It does boggle the mind to think what a man will do to escape his family. He traveled halfway around the world to sit alone in a shack where the temperature could be 75 degrees below. Don’t you wonder about the fortitude of his wife at home with the four children and the unpaid bills?

If I could I’d quote the entire first five pages of the book as they are so evocatively illuminating.

We are caught up in the winds that blow every which way. And in the hullabaloo the thinking man is driven to ponder where he is being blown and to long desperately for some quiet place where he can reason undisturbed and take inventory. It may be that I exaggerate that need for occasional sanctuary, but I do not think so—at least speaking for myself, since it has always taken me longer than the average person to think things out.
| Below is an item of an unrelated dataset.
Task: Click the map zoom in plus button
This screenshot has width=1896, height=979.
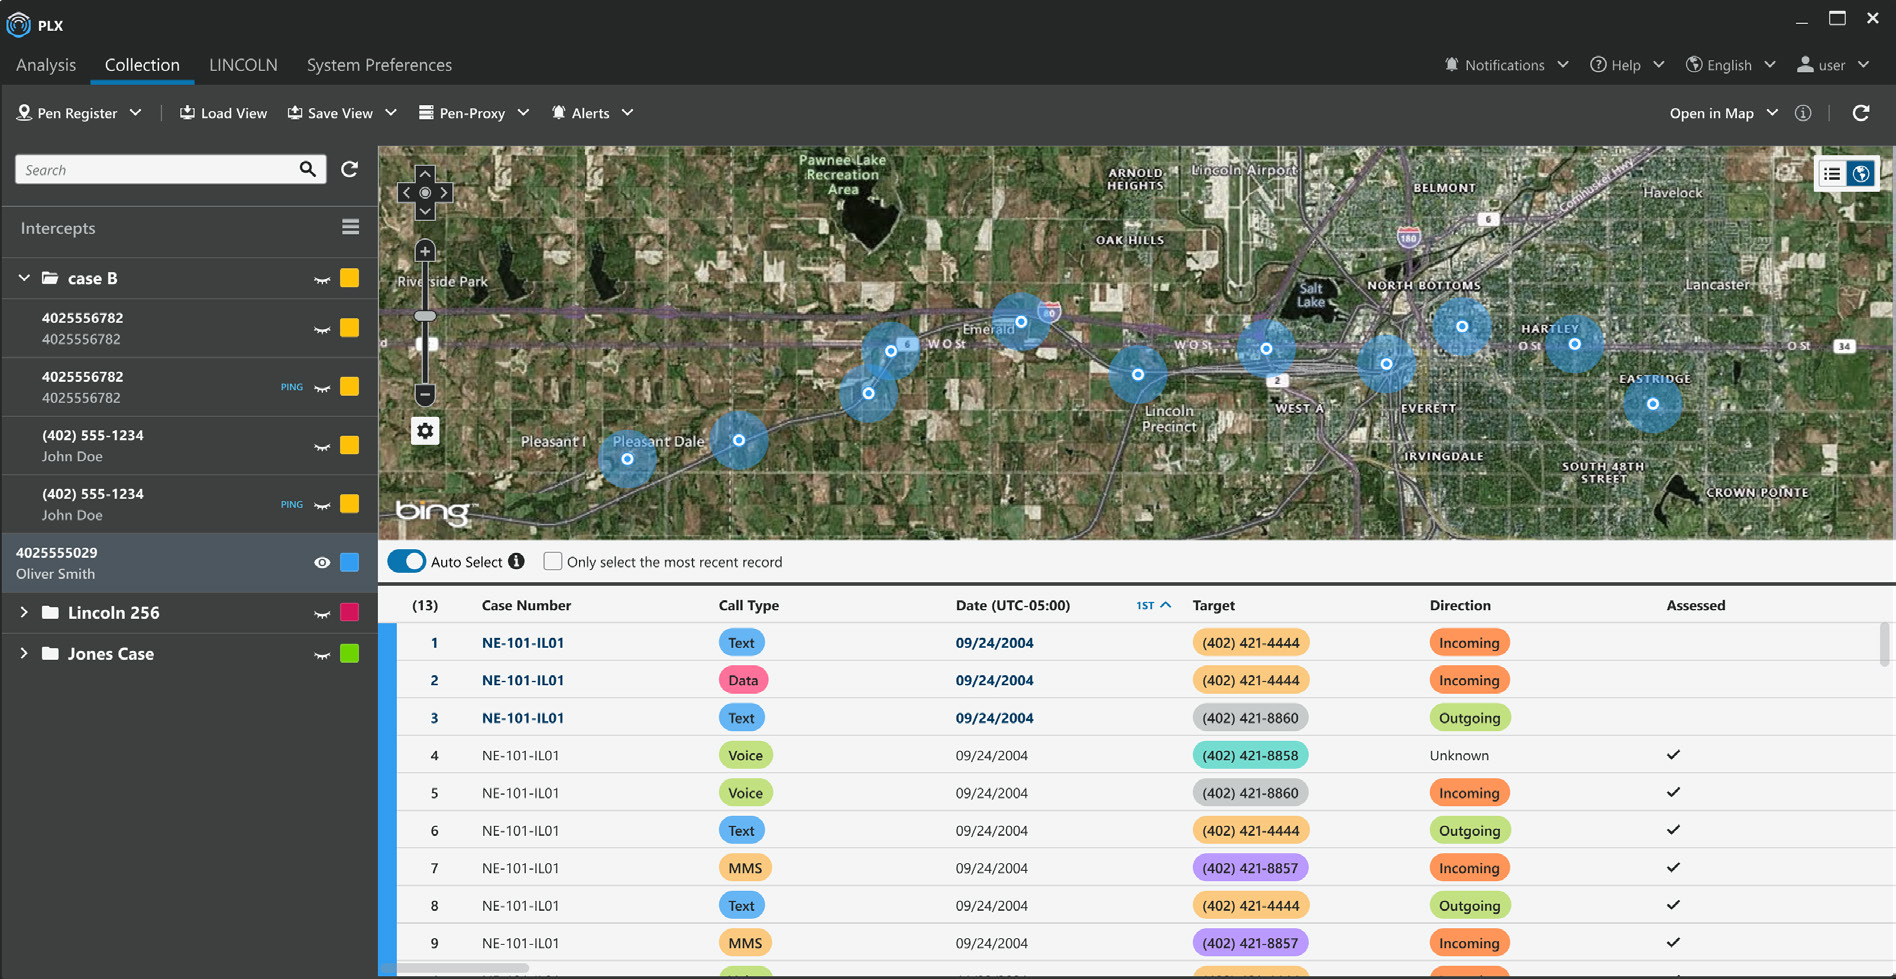Action: tap(425, 251)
In my opinion, Byrd is apologizing for being an introvert in this passage. Extroversion-getting your energy from being with people is still the norm. Those who can only replenish their energy by being alone are still looked upon as being a little odd.

And all this was mine: the stars, the constellations, even the earth as it turned on its axis. If great inward peace and exhilaration can exist together, then this, I decided my first night alone, was what should possess the senses.

The day was dying, the night being born—but with great peace. Here were the imponderable processes and forces of the cosmos, harmonious and soundless. Harmony, that was it! That was what came out of the silence—a gentle rhythm, the strain of a perfect chord, the music of the spheres, perhaps.

The last half of the walk is the best part of the day, the time when I am most nearly at peace with myself and circumstances. Thoughts of life and the nature of things flow smoothly, so smoothly and so naturally as to create an illusion that one is swimming harmoniously in the broad current of the cosmos.

…a man can live a lifetime in a few half dreaming moments of introspection between going to bed and falling asleep: a lifetime reordered and edited to satisfy the every-changing demands of the mind.

I would be straining to listen—for nothing, really nothing but the sheer excitement of silence.

There were moments when I felt more alive than at any other tie in my life. Freed from the materialistic distractions, my senses sharpened in new directions, and the random or commonplace affairs of the sky and earth and the spirit, which ordinarily I would have ignored if I had noticed them at all, became exciting and portentous.

This following paragraph I found indescribably beautiful;

The human race, my intuition tells me, is not outside the cosmic process and is not an accident. It is as much a part of the universe as the trees, the mountains, the aurora, and the stars. My reason approves this; and the findings of science, as I see them, point in the same direction. And, since man is a part of the cosmos and subject to its laws, I see no reason to doubt that these same natural laws operate in the psychological as well as in the physical sphere and that their operation is manifest in the workings of the consciousness.

”The universe is an almost untouched reservoir of significance and value,” and man need not be discouraged because he cannot fathom it. His view of life is no more than a flash in time. The details and distractions are infinite. It is only natural, therefore that we should never see the picture whole. But the universal goal—the attainment of harmony—is apparent. The very act of perceiving this goal and striving constantly toward it does much in itself to bring us closer and, therefore, becomes an end in itself.

Few men during their lifetime come anywhere near exhausting to resources dwelling within them. There are deep wells of strength that that are never used.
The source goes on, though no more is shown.